* **Assigned task**: From the first entry to the last, repeat the listing exactly.

***** Dataset content *****

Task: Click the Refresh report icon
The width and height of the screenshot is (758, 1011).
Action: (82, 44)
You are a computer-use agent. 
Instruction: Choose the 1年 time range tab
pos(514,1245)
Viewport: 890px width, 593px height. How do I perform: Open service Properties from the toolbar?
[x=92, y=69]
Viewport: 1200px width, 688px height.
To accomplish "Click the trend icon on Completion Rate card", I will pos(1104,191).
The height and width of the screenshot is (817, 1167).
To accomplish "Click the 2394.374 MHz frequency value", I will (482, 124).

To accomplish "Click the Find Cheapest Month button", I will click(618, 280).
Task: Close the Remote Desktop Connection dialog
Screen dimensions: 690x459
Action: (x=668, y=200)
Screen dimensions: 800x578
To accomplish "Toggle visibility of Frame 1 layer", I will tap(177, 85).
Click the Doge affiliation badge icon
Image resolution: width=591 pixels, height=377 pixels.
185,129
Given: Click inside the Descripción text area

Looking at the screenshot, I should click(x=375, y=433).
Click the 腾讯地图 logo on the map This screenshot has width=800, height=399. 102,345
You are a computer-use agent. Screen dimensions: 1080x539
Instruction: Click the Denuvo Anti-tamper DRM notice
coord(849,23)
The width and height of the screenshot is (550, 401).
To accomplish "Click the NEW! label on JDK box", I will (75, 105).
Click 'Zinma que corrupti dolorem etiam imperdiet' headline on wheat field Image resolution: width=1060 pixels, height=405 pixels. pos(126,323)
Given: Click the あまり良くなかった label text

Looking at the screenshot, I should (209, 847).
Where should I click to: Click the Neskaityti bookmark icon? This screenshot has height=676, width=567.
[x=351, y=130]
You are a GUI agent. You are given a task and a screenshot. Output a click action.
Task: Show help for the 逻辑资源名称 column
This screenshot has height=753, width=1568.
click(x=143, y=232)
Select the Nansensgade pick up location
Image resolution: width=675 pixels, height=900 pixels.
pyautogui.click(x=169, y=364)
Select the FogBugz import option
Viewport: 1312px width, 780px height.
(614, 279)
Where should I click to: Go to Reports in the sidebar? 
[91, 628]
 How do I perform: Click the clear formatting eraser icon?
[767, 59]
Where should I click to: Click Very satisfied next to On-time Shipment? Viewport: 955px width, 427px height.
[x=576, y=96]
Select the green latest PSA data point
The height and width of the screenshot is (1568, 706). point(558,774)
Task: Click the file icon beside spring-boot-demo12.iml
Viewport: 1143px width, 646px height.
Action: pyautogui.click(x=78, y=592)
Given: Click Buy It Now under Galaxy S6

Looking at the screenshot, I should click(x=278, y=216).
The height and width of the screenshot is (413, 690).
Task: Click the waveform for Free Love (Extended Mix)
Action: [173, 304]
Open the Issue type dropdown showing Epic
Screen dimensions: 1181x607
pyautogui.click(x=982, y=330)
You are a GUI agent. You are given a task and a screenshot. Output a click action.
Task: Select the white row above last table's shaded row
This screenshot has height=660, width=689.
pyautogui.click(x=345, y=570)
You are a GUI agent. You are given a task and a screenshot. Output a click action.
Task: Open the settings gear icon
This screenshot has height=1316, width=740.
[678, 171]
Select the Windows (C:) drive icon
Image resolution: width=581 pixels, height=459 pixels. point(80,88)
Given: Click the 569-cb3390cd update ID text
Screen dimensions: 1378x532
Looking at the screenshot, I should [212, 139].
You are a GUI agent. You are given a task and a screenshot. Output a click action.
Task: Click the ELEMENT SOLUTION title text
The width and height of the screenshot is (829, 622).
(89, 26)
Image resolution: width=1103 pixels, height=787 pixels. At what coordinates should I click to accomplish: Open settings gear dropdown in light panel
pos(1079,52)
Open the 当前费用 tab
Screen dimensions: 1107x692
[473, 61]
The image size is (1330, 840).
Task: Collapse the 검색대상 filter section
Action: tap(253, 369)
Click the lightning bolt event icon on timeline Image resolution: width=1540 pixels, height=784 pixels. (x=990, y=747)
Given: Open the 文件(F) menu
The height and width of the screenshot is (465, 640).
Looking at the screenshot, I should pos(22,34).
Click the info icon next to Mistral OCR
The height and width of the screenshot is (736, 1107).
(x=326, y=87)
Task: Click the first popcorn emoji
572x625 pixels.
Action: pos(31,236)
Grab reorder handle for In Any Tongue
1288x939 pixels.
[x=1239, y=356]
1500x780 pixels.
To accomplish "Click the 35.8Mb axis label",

*****

* **Result of this task**:
Task: Click the Refresh report icon
The width and height of the screenshot is (758, 1011).
Action: (82, 44)
You are a computer-use agent. 
Instruction: Choose the 1年 time range tab
pos(514,1245)
Viewport: 890px width, 593px height. How do I perform: Open service Properties from the toolbar?
[x=92, y=69]
Viewport: 1200px width, 688px height.
To accomplish "Click the trend icon on Completion Rate card", I will pos(1104,191).
The height and width of the screenshot is (817, 1167).
To accomplish "Click the 2394.374 MHz frequency value", I will (482, 124).

To accomplish "Click the Find Cheapest Month button", I will click(618, 280).
Task: Close the Remote Desktop Connection dialog
Screen dimensions: 690x459
Action: (x=668, y=200)
Screen dimensions: 800x578
To accomplish "Toggle visibility of Frame 1 layer", I will tap(177, 85).
Click the Doge affiliation badge icon
Image resolution: width=591 pixels, height=377 pixels.
185,129
Given: Click inside the Descripción text area

Looking at the screenshot, I should click(x=375, y=433).
Click the 腾讯地图 logo on the map This screenshot has width=800, height=399. 102,345
You are a computer-use agent. Screen dimensions: 1080x539
Instruction: Click the Denuvo Anti-tamper DRM notice
coord(849,23)
The width and height of the screenshot is (550, 401).
To accomplish "Click the NEW! label on JDK box", I will (75, 105).
Click 'Zinma que corrupti dolorem etiam imperdiet' headline on wheat field Image resolution: width=1060 pixels, height=405 pixels. pos(126,323)
Given: Click the あまり良くなかった label text

Looking at the screenshot, I should (209, 847).
Where should I click to: Click the Neskaityti bookmark icon? This screenshot has height=676, width=567.
[x=351, y=130]
You are a GUI agent. You are given a task and a screenshot. Output a click action.
Task: Show help for the 逻辑资源名称 column
This screenshot has height=753, width=1568.
click(x=143, y=232)
Select the Nansensgade pick up location
Image resolution: width=675 pixels, height=900 pixels.
pyautogui.click(x=169, y=364)
Select the FogBugz import option
Viewport: 1312px width, 780px height.
(614, 279)
Where should I click to: Go to Reports in the sidebar? 
[91, 628]
 How do I perform: Click the clear formatting eraser icon?
[767, 59]
Where should I click to: Click Very satisfied next to On-time Shipment? Viewport: 955px width, 427px height.
[x=576, y=96]
Select the green latest PSA data point
The height and width of the screenshot is (1568, 706). point(558,774)
Task: Click the file icon beside spring-boot-demo12.iml
Viewport: 1143px width, 646px height.
Action: pyautogui.click(x=78, y=592)
Given: Click Buy It Now under Galaxy S6

Looking at the screenshot, I should click(x=278, y=216).
The height and width of the screenshot is (413, 690).
Task: Click the waveform for Free Love (Extended Mix)
Action: [173, 304]
Open the Issue type dropdown showing Epic
Screen dimensions: 1181x607
pyautogui.click(x=982, y=330)
You are a GUI agent. You are given a task and a screenshot. Output a click action.
Task: Select the white row above last table's shaded row
This screenshot has height=660, width=689.
pyautogui.click(x=345, y=570)
You are a GUI agent. You are given a task and a screenshot. Output a click action.
Task: Open the settings gear icon
This screenshot has height=1316, width=740.
[678, 171]
Select the Windows (C:) drive icon
Image resolution: width=581 pixels, height=459 pixels. point(80,88)
Given: Click the 569-cb3390cd update ID text
Screen dimensions: 1378x532
Looking at the screenshot, I should [212, 139].
You are a GUI agent. You are given a task and a screenshot. Output a click action.
Task: Click the ELEMENT SOLUTION title text
The width and height of the screenshot is (829, 622).
(89, 26)
Image resolution: width=1103 pixels, height=787 pixels. At what coordinates should I click to accomplish: Open settings gear dropdown in light panel
pos(1079,52)
Open the 当前费用 tab
Screen dimensions: 1107x692
[473, 61]
The image size is (1330, 840).
Task: Collapse the 검색대상 filter section
Action: tap(253, 369)
Click the lightning bolt event icon on timeline Image resolution: width=1540 pixels, height=784 pixels. (x=990, y=747)
Given: Open the 文件(F) menu
The height and width of the screenshot is (465, 640).
Looking at the screenshot, I should pos(22,34).
Click the info icon next to Mistral OCR
The height and width of the screenshot is (736, 1107).
(x=326, y=87)
Task: Click the first popcorn emoji
572x625 pixels.
Action: pos(31,236)
Grab reorder handle for In Any Tongue
1288x939 pixels.
[x=1239, y=356]
1500x780 pixels.
To accomplish "Click the 35.8Mb axis label",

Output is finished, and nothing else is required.